PAGE EXTRACT:
-------------------------

Table And Airplane Parts. This spectacular work is a challenge to gravity and, because setting it up is such a huge task, it has not often been shown. It will be shown with a collection of graphite drawings that seem to anchor the work in the exhibition space. This practise share with the sculptures a spectacular deployment in space and a chaotic structure.
Table And Airplane Parts
This summer the Burgundy Frac has invited the American artist Nancy Rubins to
present her work Table And Airplane Parts (1990). This spectacular work is a
challenge to gravity and, because setting it up is such a huge task, it has not
often been shown, although it has been in the Frac collection since 1994. This
sculpture will be shown in association with a collection of graphite drawings that
seem to anchor the work in the exhibition space. The exhibition is an opportunity to
experience the impressive energy of this American artist who is not often shown in
Europe.

-------------------------

WRITTEN INSTRUCTION 1: List every name of a person, organization, artwork, or place that appears in the exhibition text.
WRITTEN INSTRUCTION 2: Pick up the exhibition text on Nancy Rubins after its last sentence and keep writing it.

-------------------------

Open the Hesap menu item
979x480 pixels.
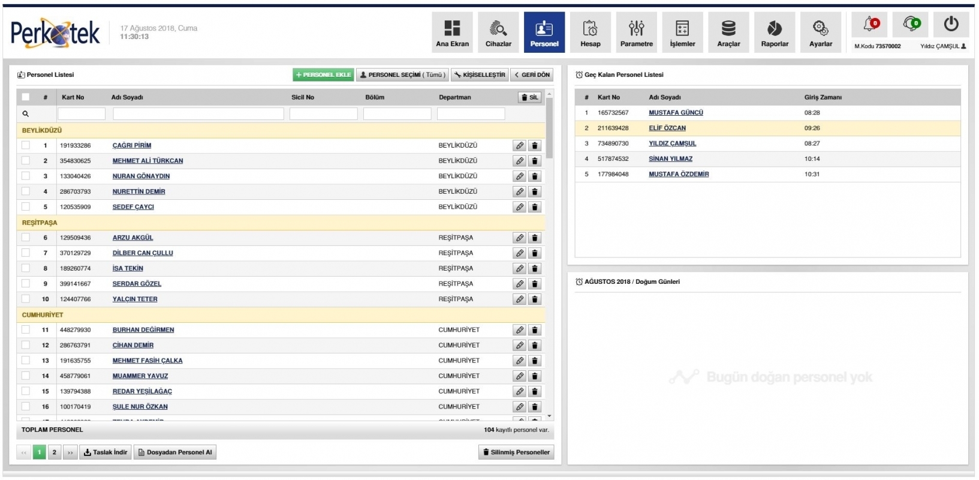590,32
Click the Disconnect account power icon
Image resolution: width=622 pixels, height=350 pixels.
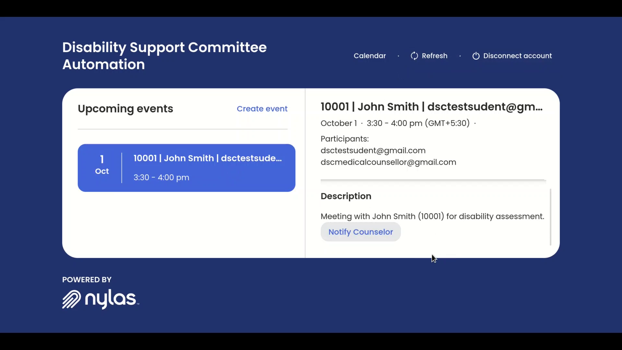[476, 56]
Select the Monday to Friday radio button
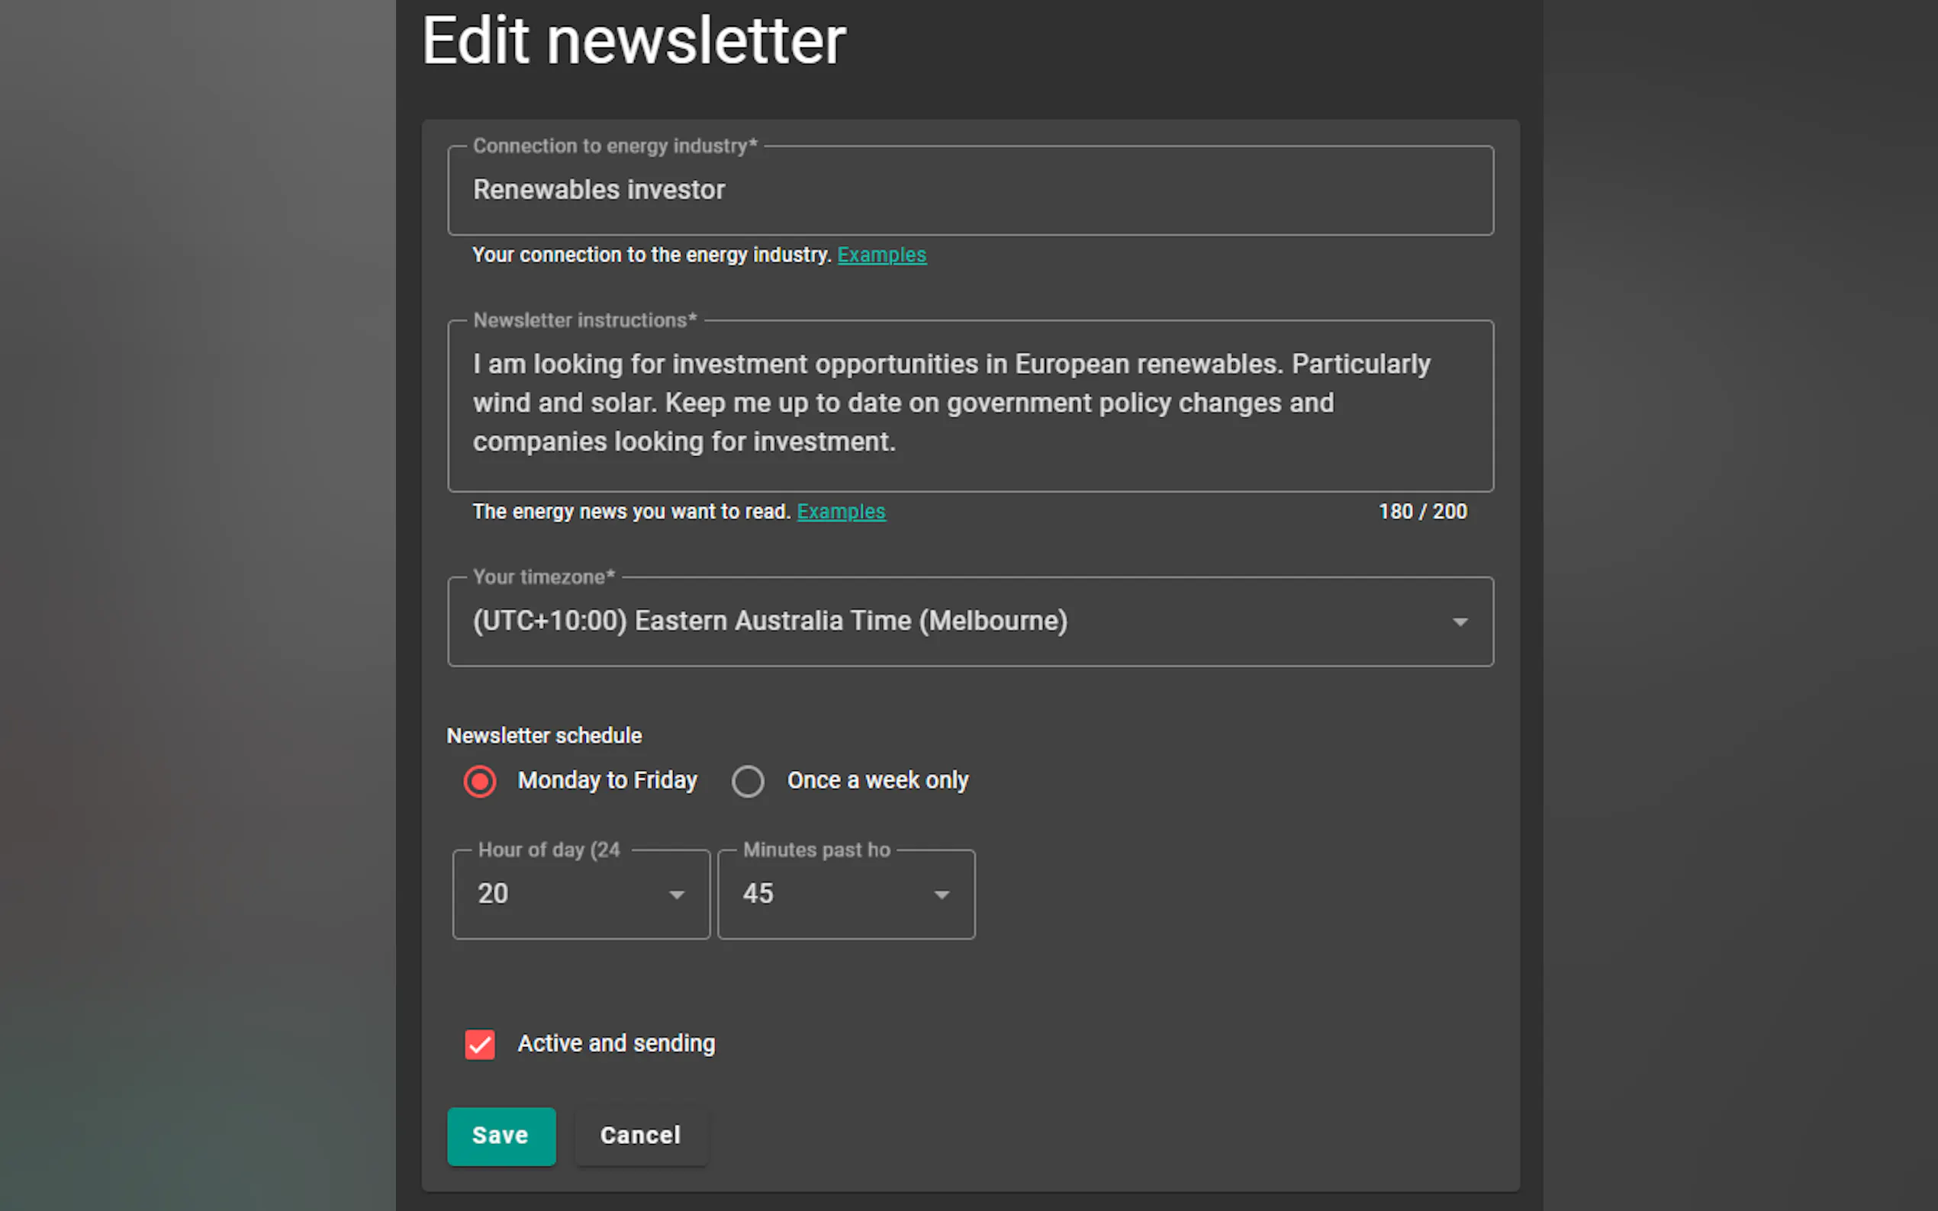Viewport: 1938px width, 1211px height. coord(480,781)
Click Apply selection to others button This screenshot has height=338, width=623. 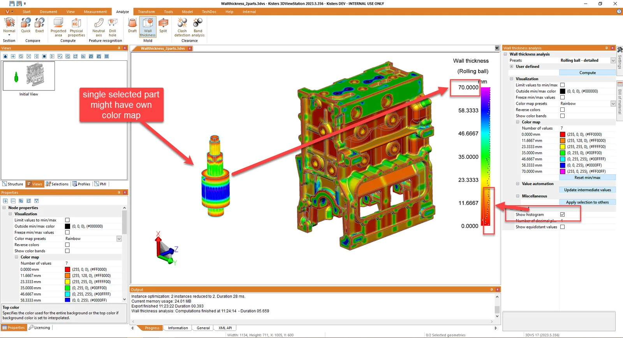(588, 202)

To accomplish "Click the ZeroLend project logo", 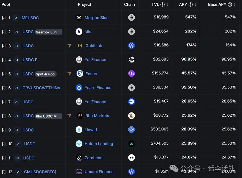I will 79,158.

-------------------------

RIGHT ANSWER 1:
- Nancy Rubins
- Burgundy Frac
- Table And Airplane Parts
- Europe

RIGHT ANSWER 2:
Nancy Rubins is mainly known for her sculptures – monumental works made from
mattresses, hot water heaters, mobile homes, electric appliances as well as airplane
parts. The exhibition in Dijon is also the occasion to discover the artist’s
graphite drawings. This practise, less often shown than the sculptures, share with
them a spectacular deployment in space and a chaotic structure that bear witness to
a world in a permanent state of decay and renewal. Though not often seen in France,
Nancy Rubins took part in the Venice Biennale in 1993 and in Ce qui arrive (‘What
happens’), an exhibition conceived by Paul Virilio for the Fondation Cartier in
2003. Her work was also included in the exhibition Country Sculpture at the
Consortium in 1994, which resulted in the acquisition of Table And Airplane Parts.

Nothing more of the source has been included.